Corr lleva veinte minutos trotando en círculo. Lo sostengo con un cabestro. El americano está entusiasmado, pero sin resultar irrespetuoso. Creo que me teme más a mí que a Corr. Nuestros acentos, tan diferentes, nos hacen observarnos con cautela.

—Qué construcción tan interesante. ¿Se hizo específicamente para los capaill uisce? —inquiere. Pronuncia con suma delicadeza y precisión las dos últimas palabras: «capaill uisce».
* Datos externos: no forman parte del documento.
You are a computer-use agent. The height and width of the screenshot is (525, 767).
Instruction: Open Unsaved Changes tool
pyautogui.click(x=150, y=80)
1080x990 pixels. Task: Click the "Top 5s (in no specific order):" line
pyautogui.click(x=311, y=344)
Digo que sí con la cabeza. Al otro lado de las cuadras está el redil circular en el que entreno a los caballos deportivos. Mide casi quince metros de ancho de extremo a extremo y tiene unas paredes parecidas a las vallas, pero construidas con tubos metálicos ligeros. Corr no toleraría el metal largo rato y, además, aunque lo tolerara, nadie querría colocar a un capall uisce en una estructura que se podría llevar el viento en cualquier momento. Así que, en su lugar, estamos en este increíble corral circular de aspecto aterrador, diseñado por Malvern tiempo antes de que apareciera yo. Para crear esa construcción, fue necesario levantar unas paredes naturales de tierra escarbando siete metros de profundidad en la ladera de una colina. Sólo se puede entrar por un camino de altos muros terrosos que lleva hasta una puerta de roble que forma parte de la pared de aquel recinto circular de entrenamiento. Me gusta bastante el sitio, excepto cuando se inunda.

—¿Cómo se dice, capaill uisce o capall uisce? —me pregunta el americano frunciendo el ceño.
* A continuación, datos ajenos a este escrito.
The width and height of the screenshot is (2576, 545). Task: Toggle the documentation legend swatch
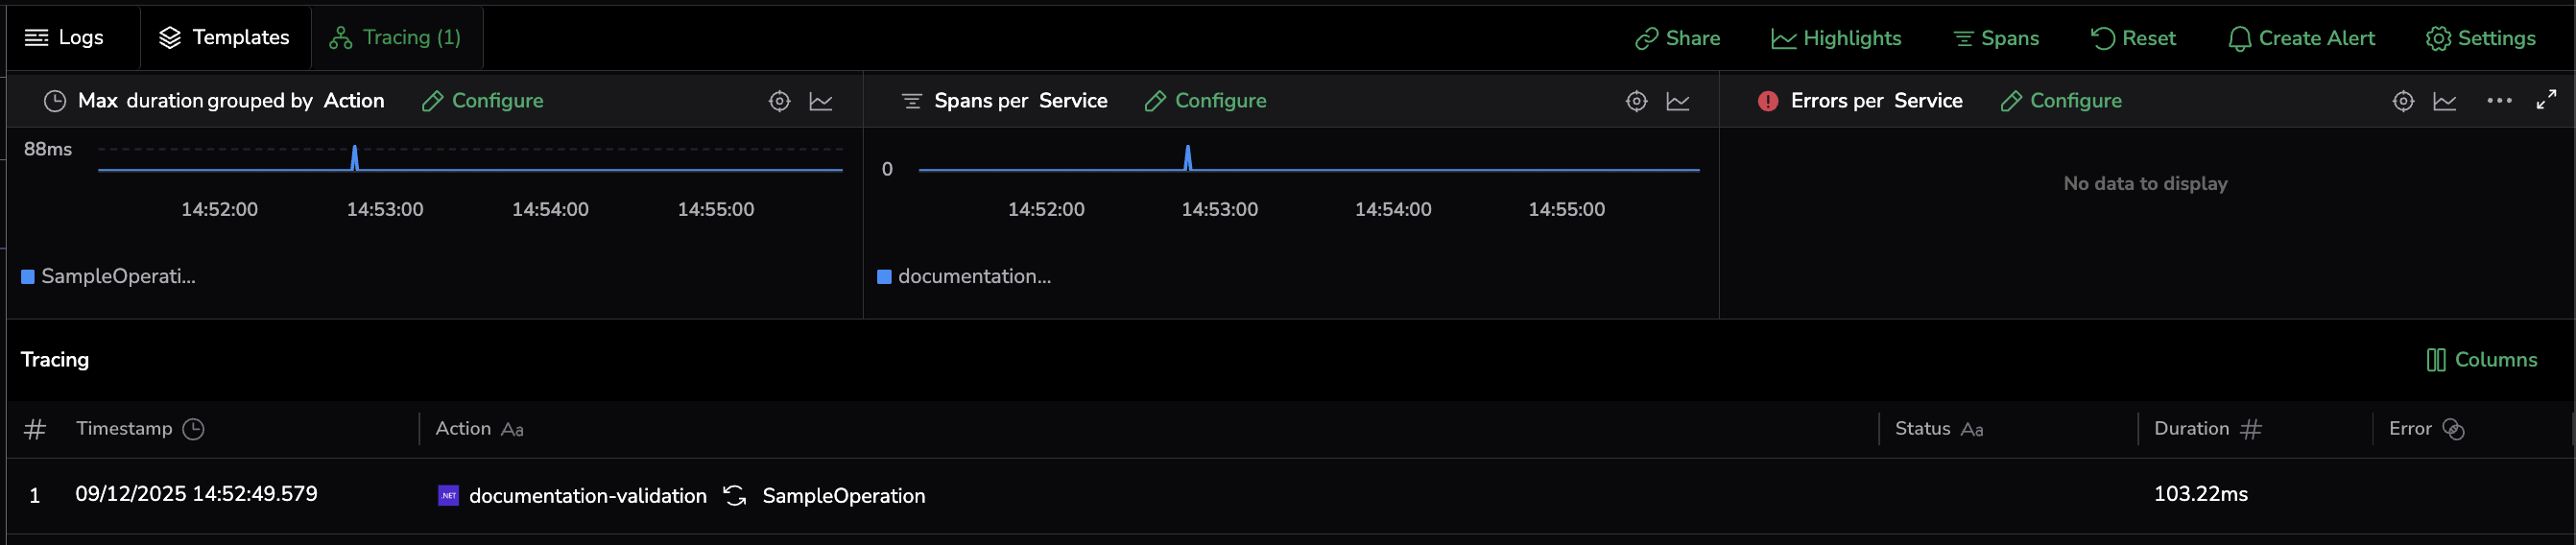[x=884, y=277]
Capaill es plural. Capall, singular.

—Entendido. Aquí nunca se sabe cuándo va a ponerse a llover, ¿verdad? —inquiere. Es bien parecido, tendrá unos treinta y tantos y lleva una gorra marinera, un jersey de pico y unos pantalones perfectamente planchados que no permanecerán demasiado tiempo en ese estado por culpa de la humedad. El cielo, ingrato, nos escupe, pero la lluvia es débil y habrá desaparecido cuando me vaya a la playa con los demás—. ¿Cuánto tiempo lo tiene corriendo al trote?
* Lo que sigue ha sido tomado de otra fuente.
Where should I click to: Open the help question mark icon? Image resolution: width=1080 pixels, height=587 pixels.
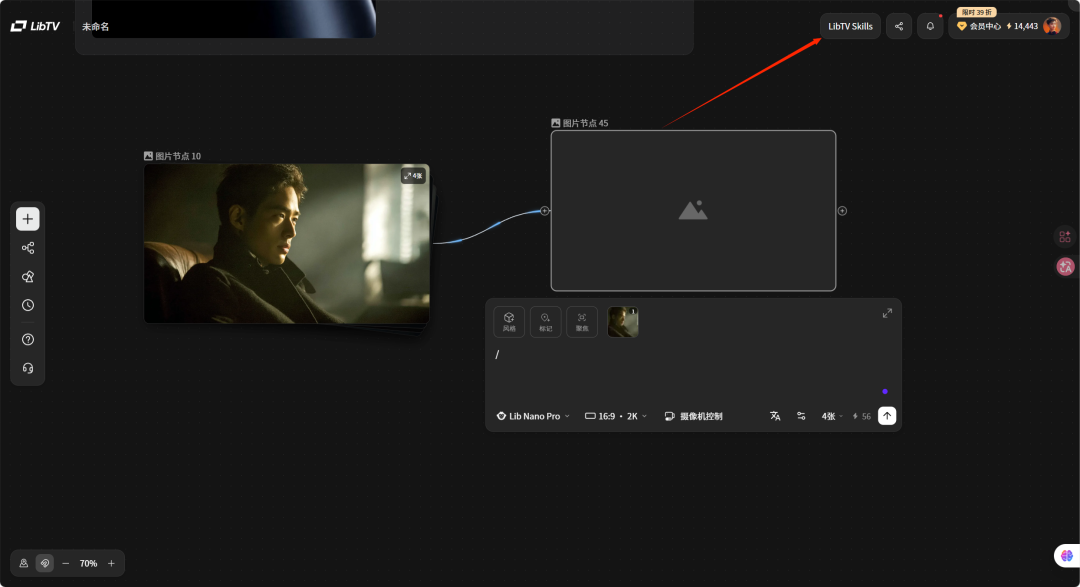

Corr no oculta su descontento. Está cansado de trotar. Mi padre me decía que ningún caballo marino está hecho para trotar. Los caballos pueden ir al paso, al trote, a medio galope y al galope. En principio no hay motivo alguno para preferir uno de los cuatro pasos, pero lo cierto es que Corr preferiría ir al galope hasta acabar cubierto de un sudor blanquecino, como la espuma, antes que trotar durante menos tiempo. Mi madre me dijo una vez que yo tampoco estaba hecho para trotar, y creo que es verdad. Es un paso demasiado lento para dejarse llevar y tampoco resulta cómodo por el traqueteo. No me importa en absoluto que Corr practique a solas el trote.

El animal sabe que está siendo observado por un extraño, de modo que se esfuerza más con sus cabriolas y agita más las crines. Yo le permito que siga con su pequeño espectáculo: hay pecados mucho peores que ése en un caballo.

El americano me sigue observando, de modo que me veo obligado a contestar:

—Estoy dejando que se desfogue un poco. La playa estará llena y no quiero bajar hasta allí con tres caballos recién salidos de la cuadra.

—La verdad es que es una preciosidad de animal —dice el hombre con intención de agradarme, cosa que consigue—. Su sonrisa me indica que ya lo sabe —añade.

No me había dado cuenta de que estaba sonriendo, pero sí, tenía razón: ya lo sabía.

—Por cierto, me llamo George Holly —se presenta—. Le estrecharía la mano si no la tuviera usted ocupada.

—Sean Kendrick.

—Ya lo sé. En realidad, he venido a verlo a usted. Tengo entendido que sin su presencia, una carrera no es una carrera de verdad.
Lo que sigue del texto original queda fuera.